Thai court dissolves FFP
Future Forward Party leader Thanathorn Juangroongruangkit (C) speaks at a press conference after the Constitutional Court ruled to dissolve the party at the political party’s headquarters in Bangkok on 21 February, 2020. Image Credit: AFP

A few days ago, Thailand’s Constitutional Court dissolved the opposition Future Forward Party on grounds it took an illegal loan from its leader, the charismatic auto parts scion, Thanathorn Juangroongruangkit. The Court imposed a 10-year ban on 16 of the Future Forward Party’s executive members. Thanathorn defended the $6.1 million payment he made to the party saying it was a loan. Thai law related to political parties suggest that no individual may donate cash, assets or other benefits that exceed more than 10 million baht, or $315,000. Thanathorn and other party executives will lose their MP status. The remaining 70 members of the Future Forward Party have 60 days to switch to a new party in order to keep their MP status. 

At issue with the Future Forward Party is the continuing decline of political pluralism in Thailand, which has a troubling history with opposition political parties. Millions of young Thais voted for the Future Forward Party, partially because of its young leadership and its opposition to excessive military spending. Future Forward Party members have been rather outspoken in their criticism of the military’s influence on Thai politics. Coincidentally, the Party called for a censure motion against the Prime Minister and 2014 coup leader Prayuth Chan-Ocha. The Constitutional Court’s ruling signals a precarious position in Thailand’s democratization process. The recent decision threatens the political opposition and potentially nullifies the votes of 6 million people. The Future Forward Party received the third most votes in Thailand’s 2019 election. Both the United States and the European Union criticized the ruling as a political negative, although none issued calls for a reversal. 

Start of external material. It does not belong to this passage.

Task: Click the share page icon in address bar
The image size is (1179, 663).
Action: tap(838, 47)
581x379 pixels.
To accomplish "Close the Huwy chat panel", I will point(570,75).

The Future Forward Party is the latest in a string of opposition parties in Thailand to be banned. Those parties that threaten the military-monarchy alliance or the status quo have been met with political oppression. Since 2018, more than 25 legal cases have been brought against it and Thanathorn, who lost his seat in Parliament earlier over allegations he broke media laws. 

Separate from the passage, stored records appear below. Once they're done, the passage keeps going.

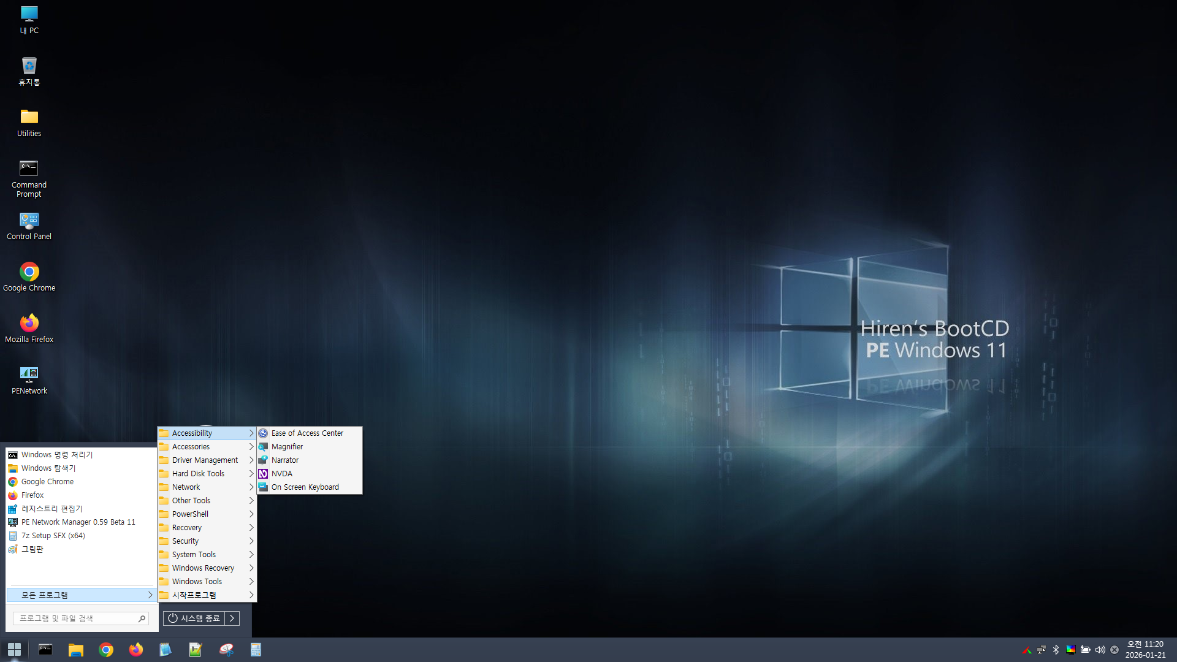Open Utilities folder on desktop
The height and width of the screenshot is (662, 1177).
pos(29,123)
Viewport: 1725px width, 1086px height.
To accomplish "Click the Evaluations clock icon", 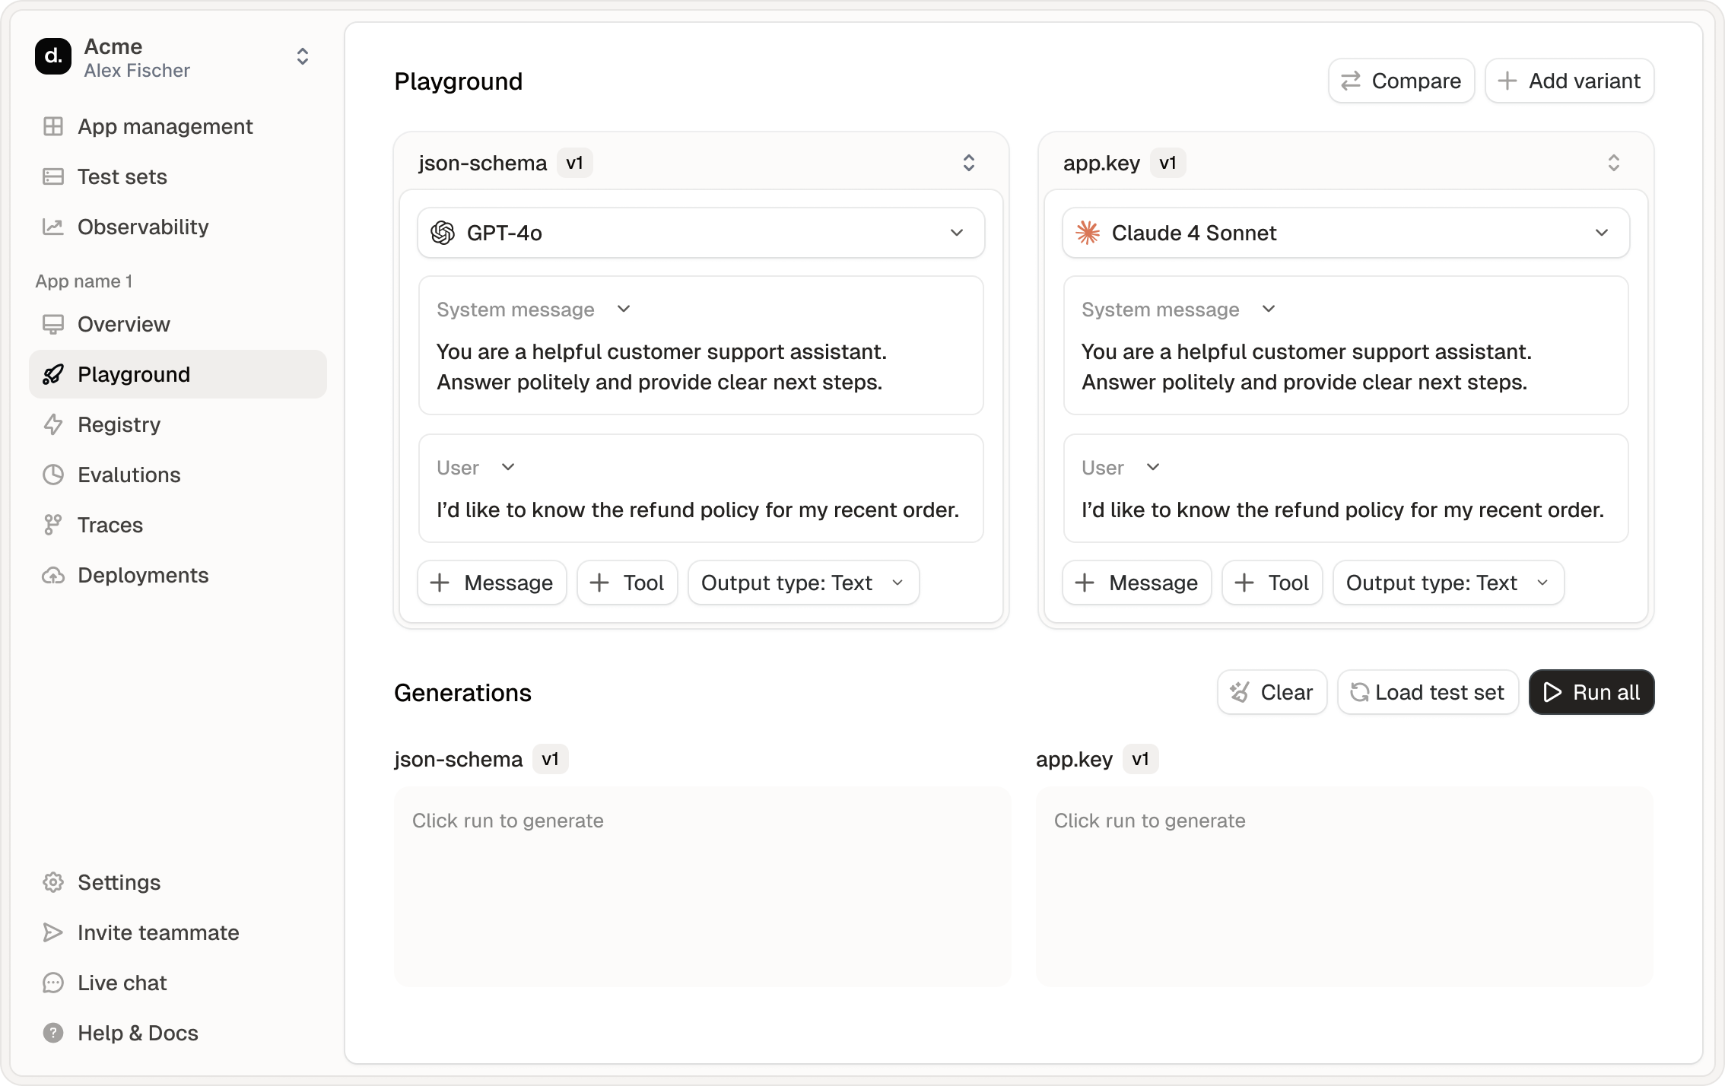I will [53, 475].
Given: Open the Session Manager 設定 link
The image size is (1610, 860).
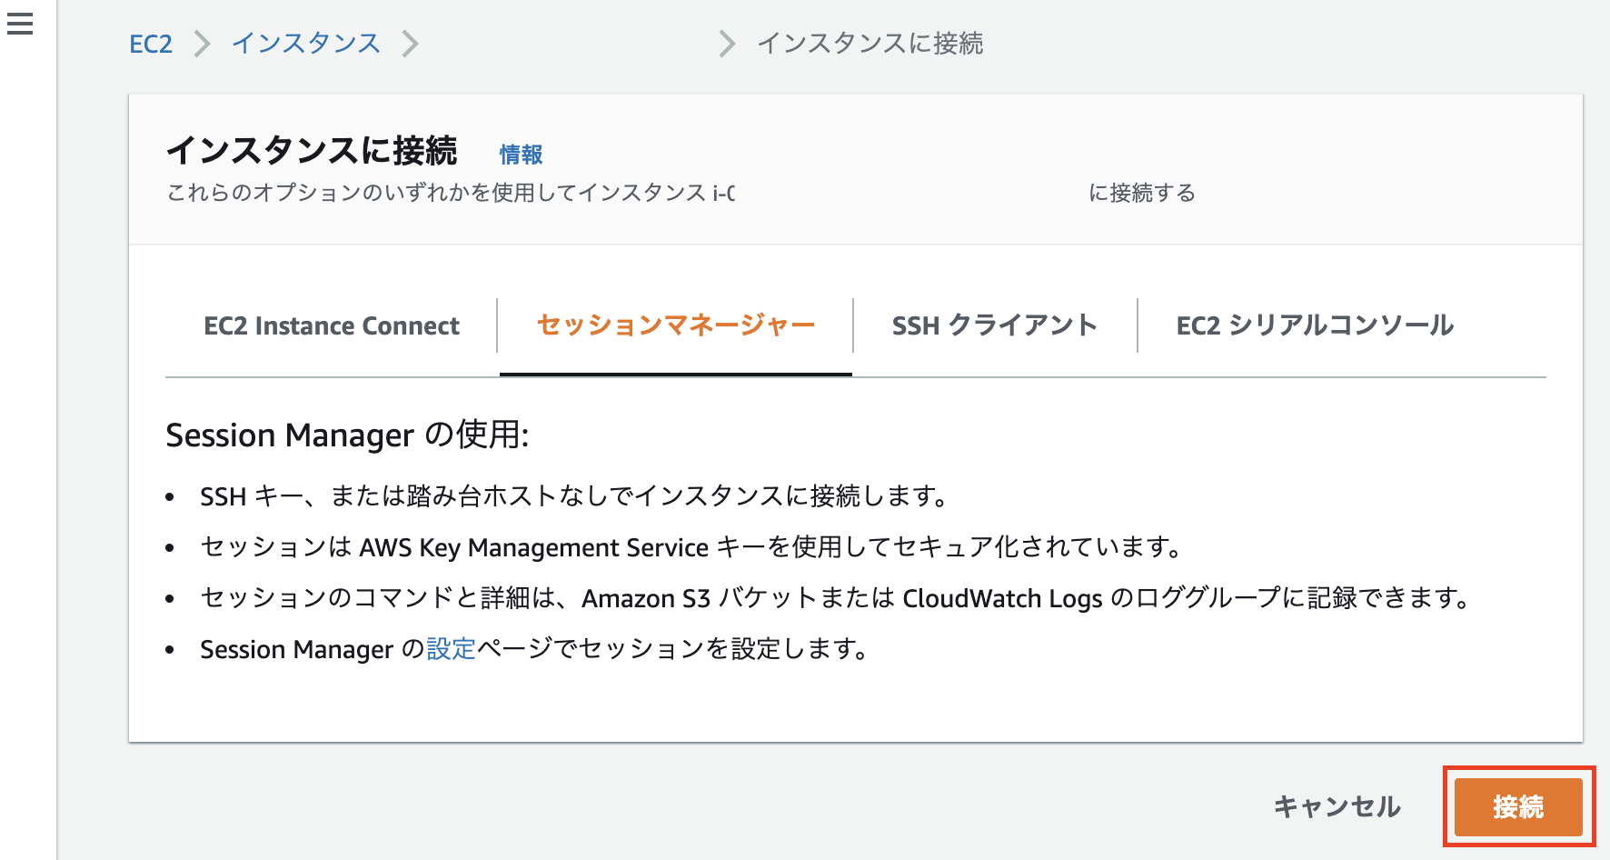Looking at the screenshot, I should (451, 649).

The dissolution of the Future Forward Party is reminiscent of the 2007 ban of former Prime Minister Thaksin Shinawatra’s Thai Rak Thai Parry, which saw Thaksin and more than 100 executives banned from politics for more than 5 years. Thaksin was ousted from power in a bloodless military coup in late 2006. Thailand’s high court ruled that the Thai Rak Thai Party was guilty of paying smaller political parties to run against it in the 2006 election to help it satisfy the legal requirement for minimum participation.  Since Thailand’s political parties law was enacted in 1998, the Constitutional Court, who many claim decisions are politically motivated, has disbanded more than 100 political parties. In 2008, it dissolved the People’s Power Party, which was aligned with Thaksin. The Future Forward Party was just 16 months old. 

The military-dominated regime has systematically launched a campaign to cripple, if not destroy the Future Forward Party, to which some claim has been ordered by the Thai king, Maha Vajiralongkorn himself.  Royal Thai Army chief, Apirat Kongsompong, once gave a speech attacking Thanathorn and Future Forward directly. He warned that politicians, academics and other intellectuals (reminiscent of anti-Communist furor in the 1970s) may “manipulate” young people to stage Hong Kong-like protests. 

While there’s no telling what will immediately transpire from the Court’s decision to dissolve the Future Forward Party, however the ruling will ultimately be damaging to Thailand’s political institutions. The dissolution decision may be beneficial for the regime, as it significantly weakens its political opposition, but damaging in the short to medium term as it may create a cloud of uncertainty and contribute to deepening political instability caused by the disenfranchisement of millions of voters and an economy teetering on the brink.